With the Advance deal, it gets good local sales potential — those feet-on-the-street that are the envy of companies that are cubicle-bound and technology-centered. Recall that in the Microsoft/Yahoo deal, Microsoft’s Bing and paid search businesses will power not only Yahoo, but apparently all the newspapers sites in the consortium. That will mean that the majority of newspaper sites (with the big exceptions of Gannett, Tribune, the New York Times and the Washington Post, among others) will see critical parts of their business powered by Microsoft.
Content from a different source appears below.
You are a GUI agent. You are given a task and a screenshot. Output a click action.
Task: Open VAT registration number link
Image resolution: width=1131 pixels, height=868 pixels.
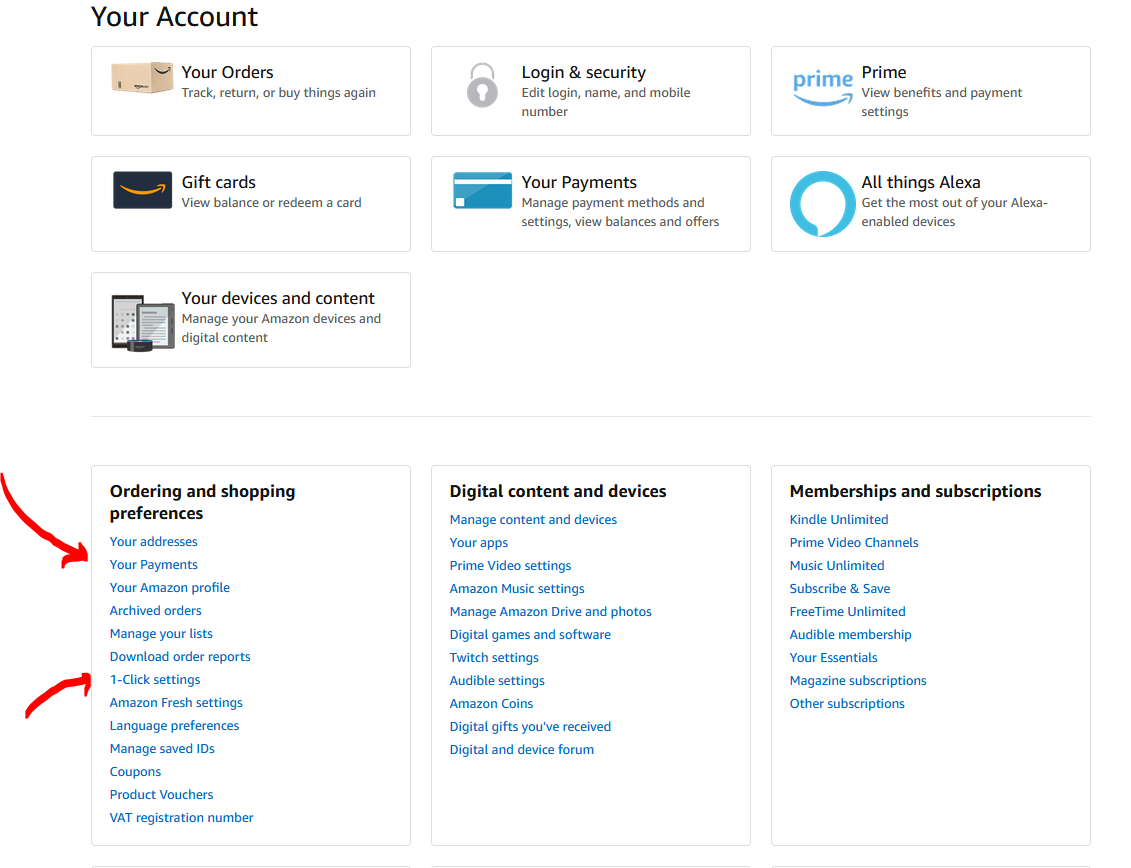coord(182,818)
The solutions, here and in the Yahoo consortium: 1) sell more products, in addition to display; and 2) sell Other People’s Inventory and networks; in Advance’s case, Microsoft’s.
As I’ve noted, this new math is compelling — many smaller advertisers never could afford print. They can afford online, and that means the potential of hundreds and thousands of new customers in every metro marketplace.
According to Borrell Associates, roughly half of the $14 billion local online ad market is going to the pure plays — Google, Yahoo, Microsoft, AOL and smaller sites without legacy media businesses. Only a quarter of it is going to newspaper companies. Newspapers’ strength is in non-targeted display advertising; they’re minor players in the fastest-growing online ad segments of paid search and direct marketing.
Broadcasters see the new markets opening as well — all those small businesses that used to be “too small to sell”, businesses that have gotten a taste of self-service keyword advertising, but would like some help in putting together better, smarter campaigns. Both YP and broadcast companies are part of the Microsoft reseller program that Advance just joined, in fact. Conversely, Weinberger notes that with the new programs “we can go after broadcast dollars.”
So it’s a race, a “consultative” sales race. As I talk to newspaper publishers, broadcast execs, YP honchos, all will tell war stories of how hard it is to transform their legacy sales forces. How do you re-train “order-takers” for the new world order of selling targeting, networks and re-messaging? It’s a race of turtles to some degree.
The new world order of hyper-targeted, sold and serviced both by (self-serve) computers and flexible, innovative human salespeople is certainly not here yet. Whoever gets there first stands to build sizable new businesses. Yes, the buy-our-site-plus approach makes sense, and may offer initial advantage, but ultimately, whoever can bring results by best harnessing the diverse marketing environment wins.
What makes sense to me, conceptually at least, is that Advance is trying to remain at the solid center of its business. Here, it is leveraging Microsoft technology and network assets, but is not bound to its platform.